The trouble is that most research on parenting will not help you in the slightest because it doesn’t control for genetic factors.
Brian Boutwell
Pedagogiek in Praktijk | Charles Darwin was niet alleen een natuurwetenschapper die voor opschudding zorgde met het intellectuele dynamiet van de evolutietheorie. Hij was ook een oplettende ouder. Vanaf de geboorte van zijn eerste zoon William Erasmus in 1839 hield hij een dagboek bij van diens ontwikkeling. Darwin observeerde vol verwondering de aangeboren zoek- en zuigreflexen en het werpgedrag van zijn zoon. Anderhalve eeuw later wordt de maakbaarheid van het kind schromelijk overschat en de opvoeding overdreven geproblematiseerd. Juist pedagogen zouden op basis van evolutietheoretische inzichten en bevindingen uit de gedragsgenetica meer tegenwicht moeten bieden aan het alomtegenwoordige dogma van het kind als onbeschreven blad.

Darwins ‘A biographical sketch of an infant’ – de eerste psychologische studie van het jonge kind in het Angelsaksische taalgebied – leest ruim bijna anderhalve eeuw na dato alsof het gisteren geschreven is.
When two years and three months old, he became a great adept at throwing books or sticks, etc., at anyone who offended him; and so it was with some of my other sons. On the other hand, I could never see a trace of such aptitude in my infant daughters; and this makes me think that a tendency to throw objects is inherited by boys.
Charles Darwin
Heel herkenbaar. Het was pas na de geboorte van mijn zoon – dit tot grote blijdschap van zijn twee zussen – dat duidelijk werd dat de triptrap een prima opstapje was om op tafel te klimmen en zo met bestek te kunnen gooien. Onder het oog van twee verblufte ouders, want beide dochters hadden dit nooit gedaan. Lombardo & Deaner (2019) voorzien in een studie Darwins observaties van een evolutietheoretisch denkkader. Werpen is een mannelijke adaptatie betogen de auteurs. Meer dan voor vrouwen was voor mannen werpen een cruciale vaardigheid, zowel in gevechten als bij de jacht. Dientengevolge evolueerde bij mannen een grotere werpvaardigheid.

● **GEËXTRAHEERDE ITEMS**

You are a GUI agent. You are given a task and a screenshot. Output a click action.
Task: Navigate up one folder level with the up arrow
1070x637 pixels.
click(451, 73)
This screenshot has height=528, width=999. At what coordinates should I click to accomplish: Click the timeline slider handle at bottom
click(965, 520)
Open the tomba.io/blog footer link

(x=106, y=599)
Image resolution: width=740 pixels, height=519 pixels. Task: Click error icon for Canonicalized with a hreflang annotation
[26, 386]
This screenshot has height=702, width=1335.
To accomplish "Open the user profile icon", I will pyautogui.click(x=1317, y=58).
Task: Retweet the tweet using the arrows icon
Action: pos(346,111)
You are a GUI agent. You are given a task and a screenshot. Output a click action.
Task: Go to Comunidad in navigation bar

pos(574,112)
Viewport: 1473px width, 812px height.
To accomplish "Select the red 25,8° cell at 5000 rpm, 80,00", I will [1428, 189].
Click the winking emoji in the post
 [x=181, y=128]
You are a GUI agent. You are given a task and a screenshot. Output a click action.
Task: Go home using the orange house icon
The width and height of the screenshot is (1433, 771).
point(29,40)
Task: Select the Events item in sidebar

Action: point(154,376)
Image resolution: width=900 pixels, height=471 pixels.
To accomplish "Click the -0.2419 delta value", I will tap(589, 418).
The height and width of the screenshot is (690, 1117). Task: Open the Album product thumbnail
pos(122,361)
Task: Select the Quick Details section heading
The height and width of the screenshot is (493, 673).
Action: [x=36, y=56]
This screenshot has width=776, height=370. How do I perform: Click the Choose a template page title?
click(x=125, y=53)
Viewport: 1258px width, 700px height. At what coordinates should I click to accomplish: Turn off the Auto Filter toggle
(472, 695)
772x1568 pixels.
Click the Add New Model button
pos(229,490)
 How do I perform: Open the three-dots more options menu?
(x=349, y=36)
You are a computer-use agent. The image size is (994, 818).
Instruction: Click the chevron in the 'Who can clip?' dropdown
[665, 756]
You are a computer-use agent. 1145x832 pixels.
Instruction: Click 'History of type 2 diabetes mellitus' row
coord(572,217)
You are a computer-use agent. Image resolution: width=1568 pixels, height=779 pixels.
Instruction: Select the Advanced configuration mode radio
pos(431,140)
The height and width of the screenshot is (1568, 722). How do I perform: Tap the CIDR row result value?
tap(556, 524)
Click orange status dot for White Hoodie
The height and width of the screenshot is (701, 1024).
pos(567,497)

● **OPGAVE 1**
Druk uit de tekst over Darwin het gedeelte van "Darwins ‘A biographical" tot en met "inherited by boys." ongewijzigd af.
● **OPGAVE 2**
Geef voor elke bewering aan of ze overeenkomt met de tekst over Darwin. Antwoord met ja of nee en citeer letterlijk de woorden uit de tekst die de doorslag geven. (a) Darwin hield vanaf 1839 een dagboek bij over de ontwikkeling van zijn eerste zoon. (b) Darwin zag bij zijn jonge dochters dezelfde neiging tot werpen als bij zijn zonen. (c) Volgens Lombardo & Deaner is werpen een vrouwelijke adaptatie.
De items vormen materiaal dat los staat van de tekst.

● **RESULTAAT 1**
Darwins ‘A biographical sketch of an infant’ – de eerste psychologische studie van het jonge kind in het Angelsaksische taalgebied – leest ruim bijna anderhalve eeuw na dato alsof het gisteren geschreven is.
When two years and three months old, he became a great adept at throwing books or sticks, etc., at anyone who offended him; and so it was with some of my other sons. On the other hand, I could never see a trace of such aptitude in my infant daughters; and this makes me think that a tendency to throw objects is inherited by boys.

● **RESULTAAT 2**
(a) Ja: "Vanaf de geboorte van zijn eerste zoon William Erasmus in 1839 hield hij een dagboek bij van diens ontwikkeling."
(b) Nee: "I could never see a trace of such aptitude in my infant daughters"
(c) Nee: "Werpen is een mannelijke adaptatie betogen de auteurs."